Medical Communications Support Services
Aventine develops medical communication content that is scientific, accurate, balanced, and based on the FDA-approved prescribing information for a specific product.
Our scientifically accurate, well-referenced, and fair-balanced medical communication materials are developed for healthcare professional and/or US payer audiences. Aventine’s medical communication pieces are designed to be managed and disseminated by medical communication departments or, with the evolving preapproval information exchange (PIE) communications allowable, by scientific field teams.

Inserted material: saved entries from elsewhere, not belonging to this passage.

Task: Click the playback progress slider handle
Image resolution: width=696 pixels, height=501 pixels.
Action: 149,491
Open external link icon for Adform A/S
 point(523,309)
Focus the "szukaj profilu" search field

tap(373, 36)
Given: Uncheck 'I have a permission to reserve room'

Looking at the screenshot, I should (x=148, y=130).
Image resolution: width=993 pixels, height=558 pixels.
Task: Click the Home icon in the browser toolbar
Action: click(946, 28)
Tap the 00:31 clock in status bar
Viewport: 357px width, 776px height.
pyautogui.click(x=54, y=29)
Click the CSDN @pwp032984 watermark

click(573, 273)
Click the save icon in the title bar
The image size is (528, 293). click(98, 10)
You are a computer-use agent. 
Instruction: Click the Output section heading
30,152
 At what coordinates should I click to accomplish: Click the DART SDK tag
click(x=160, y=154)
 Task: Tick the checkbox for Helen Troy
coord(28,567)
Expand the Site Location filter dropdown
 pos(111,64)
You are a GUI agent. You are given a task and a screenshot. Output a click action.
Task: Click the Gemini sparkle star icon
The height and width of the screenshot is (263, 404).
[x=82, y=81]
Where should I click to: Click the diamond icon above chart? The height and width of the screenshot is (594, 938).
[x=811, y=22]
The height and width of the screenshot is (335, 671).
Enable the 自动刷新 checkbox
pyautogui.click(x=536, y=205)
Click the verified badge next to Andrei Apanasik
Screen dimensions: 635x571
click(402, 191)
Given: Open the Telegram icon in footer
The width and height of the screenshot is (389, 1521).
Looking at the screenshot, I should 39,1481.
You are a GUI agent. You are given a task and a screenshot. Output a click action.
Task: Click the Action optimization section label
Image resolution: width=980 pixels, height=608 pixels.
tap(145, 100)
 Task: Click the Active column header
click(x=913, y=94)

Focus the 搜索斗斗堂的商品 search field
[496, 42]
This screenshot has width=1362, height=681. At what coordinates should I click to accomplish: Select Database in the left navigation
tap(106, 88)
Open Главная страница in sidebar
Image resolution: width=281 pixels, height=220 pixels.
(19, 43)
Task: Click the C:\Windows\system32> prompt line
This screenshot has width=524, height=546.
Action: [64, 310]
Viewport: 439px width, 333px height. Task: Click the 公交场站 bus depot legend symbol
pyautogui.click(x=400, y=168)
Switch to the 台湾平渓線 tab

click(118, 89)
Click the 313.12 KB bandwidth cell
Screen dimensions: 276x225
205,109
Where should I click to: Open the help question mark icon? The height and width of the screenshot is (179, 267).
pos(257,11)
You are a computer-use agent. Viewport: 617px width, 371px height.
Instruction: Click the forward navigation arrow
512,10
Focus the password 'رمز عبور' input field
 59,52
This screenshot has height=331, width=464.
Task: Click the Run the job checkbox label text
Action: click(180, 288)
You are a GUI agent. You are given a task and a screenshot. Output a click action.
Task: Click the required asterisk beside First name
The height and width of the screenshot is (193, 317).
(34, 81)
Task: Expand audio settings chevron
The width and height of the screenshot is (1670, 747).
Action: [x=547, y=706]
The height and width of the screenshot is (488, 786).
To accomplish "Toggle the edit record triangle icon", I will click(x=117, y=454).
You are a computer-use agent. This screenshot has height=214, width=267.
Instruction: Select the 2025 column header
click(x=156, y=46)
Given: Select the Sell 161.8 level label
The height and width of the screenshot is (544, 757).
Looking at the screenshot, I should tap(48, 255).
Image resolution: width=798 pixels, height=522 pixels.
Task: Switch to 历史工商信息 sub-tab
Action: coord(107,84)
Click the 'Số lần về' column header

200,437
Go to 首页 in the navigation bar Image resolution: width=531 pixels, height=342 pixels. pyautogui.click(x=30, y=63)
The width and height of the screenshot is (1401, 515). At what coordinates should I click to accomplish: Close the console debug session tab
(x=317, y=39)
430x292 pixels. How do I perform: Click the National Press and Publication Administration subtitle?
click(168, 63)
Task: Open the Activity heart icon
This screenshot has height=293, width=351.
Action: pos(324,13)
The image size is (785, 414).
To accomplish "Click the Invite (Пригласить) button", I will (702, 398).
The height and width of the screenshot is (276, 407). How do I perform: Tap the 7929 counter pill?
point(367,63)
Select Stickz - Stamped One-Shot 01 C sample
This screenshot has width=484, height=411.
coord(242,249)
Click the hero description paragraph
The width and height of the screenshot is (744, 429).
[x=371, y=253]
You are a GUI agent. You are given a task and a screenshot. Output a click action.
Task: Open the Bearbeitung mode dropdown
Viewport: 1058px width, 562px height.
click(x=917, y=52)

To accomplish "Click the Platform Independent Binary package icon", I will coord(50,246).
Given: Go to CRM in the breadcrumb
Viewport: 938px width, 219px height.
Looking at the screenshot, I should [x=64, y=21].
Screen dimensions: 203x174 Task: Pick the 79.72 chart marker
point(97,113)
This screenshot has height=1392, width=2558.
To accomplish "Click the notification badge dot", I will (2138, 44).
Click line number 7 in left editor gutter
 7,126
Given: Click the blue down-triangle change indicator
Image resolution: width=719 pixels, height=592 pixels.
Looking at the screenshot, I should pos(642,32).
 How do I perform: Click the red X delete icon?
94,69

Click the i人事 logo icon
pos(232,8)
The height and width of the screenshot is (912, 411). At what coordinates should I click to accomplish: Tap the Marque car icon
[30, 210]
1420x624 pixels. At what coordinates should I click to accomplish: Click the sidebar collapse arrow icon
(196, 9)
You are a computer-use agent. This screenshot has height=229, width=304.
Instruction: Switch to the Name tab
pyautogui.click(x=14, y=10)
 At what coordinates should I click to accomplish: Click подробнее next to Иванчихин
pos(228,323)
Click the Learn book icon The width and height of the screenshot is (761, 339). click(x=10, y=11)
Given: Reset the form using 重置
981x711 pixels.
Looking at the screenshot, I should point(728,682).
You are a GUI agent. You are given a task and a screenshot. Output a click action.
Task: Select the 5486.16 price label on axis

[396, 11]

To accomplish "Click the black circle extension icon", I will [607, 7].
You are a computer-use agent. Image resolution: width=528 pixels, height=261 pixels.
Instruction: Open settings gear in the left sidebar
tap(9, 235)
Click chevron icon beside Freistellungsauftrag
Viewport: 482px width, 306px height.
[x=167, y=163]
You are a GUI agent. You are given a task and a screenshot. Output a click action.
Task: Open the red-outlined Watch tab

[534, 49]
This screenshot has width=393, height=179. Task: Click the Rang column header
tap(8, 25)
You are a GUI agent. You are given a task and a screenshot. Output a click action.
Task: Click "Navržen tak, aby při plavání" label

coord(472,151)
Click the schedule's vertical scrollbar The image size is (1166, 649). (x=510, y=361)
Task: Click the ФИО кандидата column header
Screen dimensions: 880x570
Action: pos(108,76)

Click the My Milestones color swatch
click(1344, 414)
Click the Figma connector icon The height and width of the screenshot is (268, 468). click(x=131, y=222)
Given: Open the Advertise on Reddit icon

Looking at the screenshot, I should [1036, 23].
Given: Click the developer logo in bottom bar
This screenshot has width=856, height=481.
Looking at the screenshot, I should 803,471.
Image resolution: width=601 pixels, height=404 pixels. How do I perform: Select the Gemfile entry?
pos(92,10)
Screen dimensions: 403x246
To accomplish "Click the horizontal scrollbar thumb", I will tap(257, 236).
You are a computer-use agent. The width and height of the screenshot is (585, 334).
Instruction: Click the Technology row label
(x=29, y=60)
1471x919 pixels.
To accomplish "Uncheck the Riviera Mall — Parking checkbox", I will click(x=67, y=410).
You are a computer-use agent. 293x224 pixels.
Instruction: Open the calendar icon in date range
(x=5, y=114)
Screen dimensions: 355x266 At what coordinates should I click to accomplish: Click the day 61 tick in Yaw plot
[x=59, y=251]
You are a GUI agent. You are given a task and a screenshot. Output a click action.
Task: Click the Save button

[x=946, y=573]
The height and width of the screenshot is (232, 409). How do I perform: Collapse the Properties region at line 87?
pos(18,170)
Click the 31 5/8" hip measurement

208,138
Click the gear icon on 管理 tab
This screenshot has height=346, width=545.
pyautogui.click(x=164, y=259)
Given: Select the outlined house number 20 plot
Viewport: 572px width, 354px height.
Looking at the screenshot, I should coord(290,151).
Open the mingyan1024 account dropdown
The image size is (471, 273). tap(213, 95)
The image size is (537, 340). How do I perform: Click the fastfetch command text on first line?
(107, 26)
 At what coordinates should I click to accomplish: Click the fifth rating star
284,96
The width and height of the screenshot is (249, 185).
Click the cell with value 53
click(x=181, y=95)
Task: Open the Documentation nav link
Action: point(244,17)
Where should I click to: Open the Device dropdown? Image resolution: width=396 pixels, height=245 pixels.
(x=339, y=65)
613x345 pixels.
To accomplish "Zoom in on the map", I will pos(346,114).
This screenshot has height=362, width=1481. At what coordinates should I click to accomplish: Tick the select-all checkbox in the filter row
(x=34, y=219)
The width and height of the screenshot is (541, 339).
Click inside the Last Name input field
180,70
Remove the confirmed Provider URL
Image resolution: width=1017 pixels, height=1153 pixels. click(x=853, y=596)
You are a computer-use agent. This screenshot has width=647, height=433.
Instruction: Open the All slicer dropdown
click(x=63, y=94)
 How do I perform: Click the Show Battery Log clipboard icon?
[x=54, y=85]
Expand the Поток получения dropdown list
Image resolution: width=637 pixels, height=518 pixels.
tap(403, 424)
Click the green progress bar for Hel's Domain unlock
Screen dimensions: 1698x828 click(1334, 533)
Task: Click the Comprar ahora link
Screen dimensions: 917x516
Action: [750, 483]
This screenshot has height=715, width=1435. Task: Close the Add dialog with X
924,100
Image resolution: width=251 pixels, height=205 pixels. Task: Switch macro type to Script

Our medical communications support services include:
- Standard medical response letters
- Product monographs
- Slide decks to support various scientific communication needs
- Dossier overviews and clinical value story decks
- Internal training slide decks
- Preapproval information exchange (PIE) slide decks
- Scientific platforms
In general, medical information materials are developed for the healthcare professional audience and address an anticipated unsolicited query about the pharmaceutical company’s product or support programs. It is important that materials developed for medical information groups are well-referenced, fair-balanced, and based on solid evidence to minimize bias. It is equally important that scientific communications that include information outside of the product prescribing information (ie, off-label information) are provided by the pharmaceutical company only in response to an unsolicited request in order to maintain the safe harbor information exchange described in Food and Drug Administration (FDA) guidance.
The Aventine writing style is based on the American Medical Association (AMA) Manual of Style; however, we are frequently asked to adopt more client-specific style guides for individual projects tailored to the stylistic needs of our clients’ internal departments and/or publication editors. In addition to following AMA style, our team develops documents written in scientific American-English, using US-native technical writing tone, sentence structure, spelling, and grammatical idioms.